Pero más que nada, pensó que era la mujer más bella que había visto jamás. Deseó haberle dado algo en lo que pensar, algo que anticipar, porque, por encima de todo, quería casarse con ella. Pretendía casarse con ella.
—Vamos, acompáñame hasta la puerta —susurró—. Te prometo que esta vez me marcharé.
La tomó de la mano e ignoró las sensaciones que le producía tocarla.
—Ven a desayunar conmigo mañana.
Ella alzó la vista para mirarle.
—No piensas ponerme fácil la decisión, ¿Verdad?
Una risilla escapó de los labios de Pedro.
—No hay nada de malo en darte algo sobre lo que pensar. Algo que recordar. Y esperar. Sólo te ayudará a tomar la decisión adecuada sobre mi proposición.
Al llegar a la puerta, se inclinó y volvió a besarla. Ella abrió la boca para él, que la besó con mayor intensidad, buscando su lengua y jugando al escondite con ella para después liberarla con un gemido profundo, gutural.
—¿Qué tal un desayuno en mi casa mañana por la mañana?
—Pero eso será todo, ¿No? ¿Desayuno y nada más? —preguntó ella en apenas un susurro.
Él le sonrió maliciosamente.
—Ya veremos.
—En ese caso, paso. Un poco de tí es demasiado, Pedro Alfonso.
Él se echó a reír al tiempo que la abrazaba con más fuerza.
—Cariño, si me dejas, uno de estos días te lo daré todo —supuso que ella sabía lo que quería decir, ya que clavaba en su vientre una erección palpitante.
Puede que ella tuviese razón y que desayunar juntos al día siguiente no fuese una buena idea. Se abalanzaría sobre ella antes incluso de que entrase en la casa.
—¿En otro momento, quizá? —la animó.
—Puede.
Él alzó una ceja.
—¿No estarás intentando hacerte la dura conmigo?
Ella sonrió.
—¿Y me preguntas eso después de lo que acaba de ocurrir en la cocina? Pero te advierto que mi intención es construir cierto tipo de inmunidad a tus encantos para la próxima vez que te vea. Puedes llegar a resultar abrumador, Pedro.
Él volvió a reír, pensando que todavía no había visto nada. Volvió a agacharse para besarla en los labios.
—Piensa en mí esta noche, Pau.
Abrió la puerta y salió, pensando que los siete días siguientes iban a ser los más largos de su vida.

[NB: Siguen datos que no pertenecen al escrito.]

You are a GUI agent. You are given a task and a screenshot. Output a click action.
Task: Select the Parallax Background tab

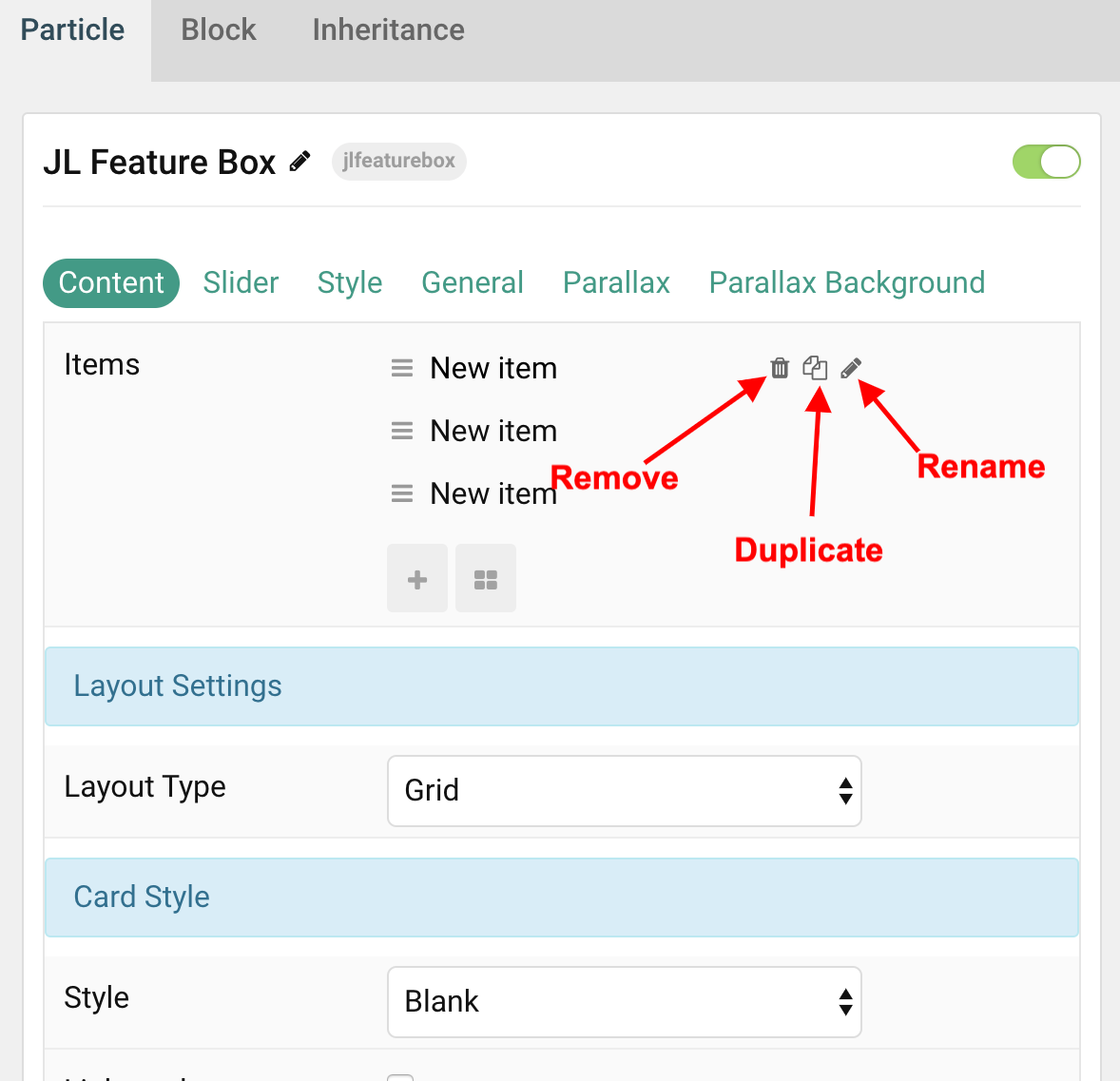click(846, 282)
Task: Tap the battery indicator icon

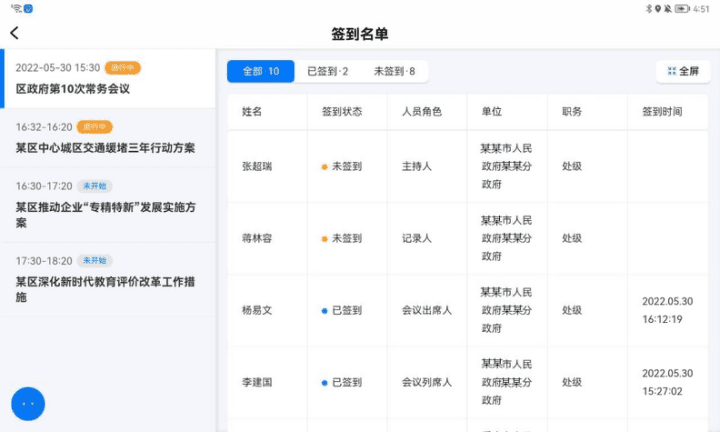Action: point(682,8)
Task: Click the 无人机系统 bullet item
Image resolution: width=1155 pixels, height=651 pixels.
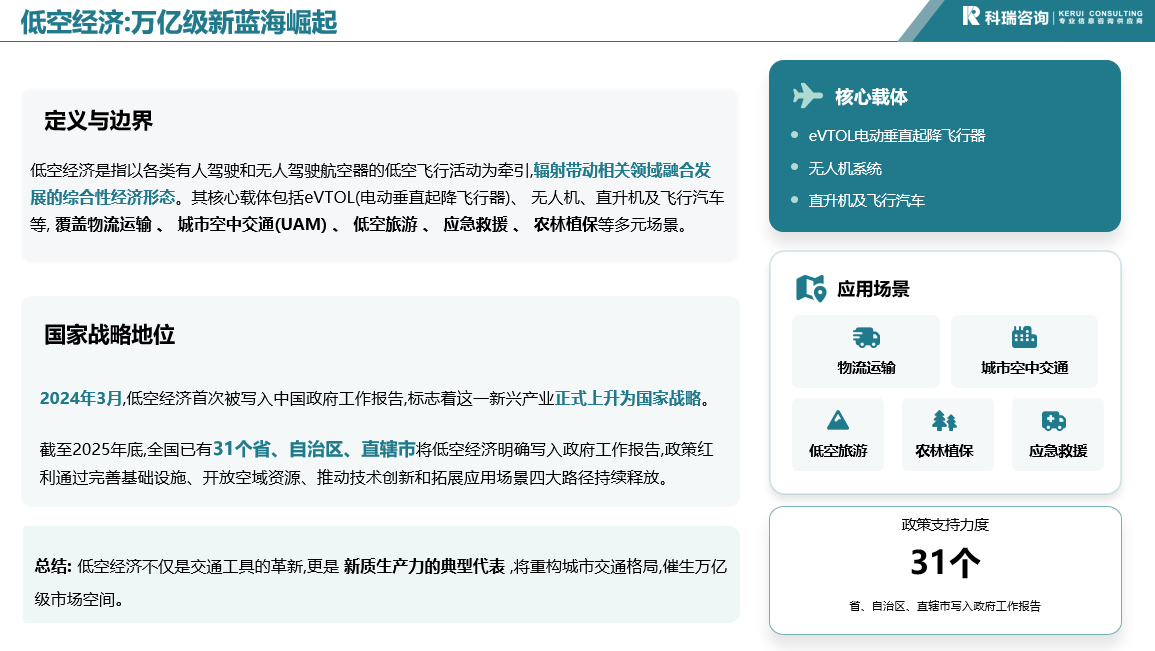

Esa noche Paula no consiguió dormir. Todo el cuerpo le hormigueaba debido a las caricias de un hombre, pero de no cualquier hombre: a las caricias de Pedro. Cuando intentaba cerrar los ojos sólo podía ver lo sucedido en la cocina, el modo en que Pedro la había tendido sobre la mesa y disfrutado de ella de forma tan escandalosa. A las monjas de su colegio les hubiese dado un ataque al corazón si supieran lo que le había sucedido... y lo mucho que había disfrutado. ¿Cómo podía estar tan mal algo que te hacía sentir tan bien? El rubor coloreó sus mejillas. Necesitaba confesarse a la primera oportunidad. Esa noche había caído en la tentación y por mucho que hubiese disfrutado era algo que no podía repetirse. Ese tipo de actividades eran propias de personas casadas, y lo contrario era algo indecoroso. Iba a tener que asegurarse de que ella y Pedro no coincidieran bajo el mismo techo durante una buena temporada. La situación se les podía ir de las manos. Cuando estaba con él, ella se convertía en un pelele. Podía tentarla a hacer cosas que sabía que no debía hacer. Y el precio que estaba pagando por su pequeña indulgencia era el de perder el sueño. Para ella no cabía duda: la boca de él debería estar proscrita. Suspiró internamente. Le iba a llevar mucho tiempo borrar aquellos pensamientos de su cabeza.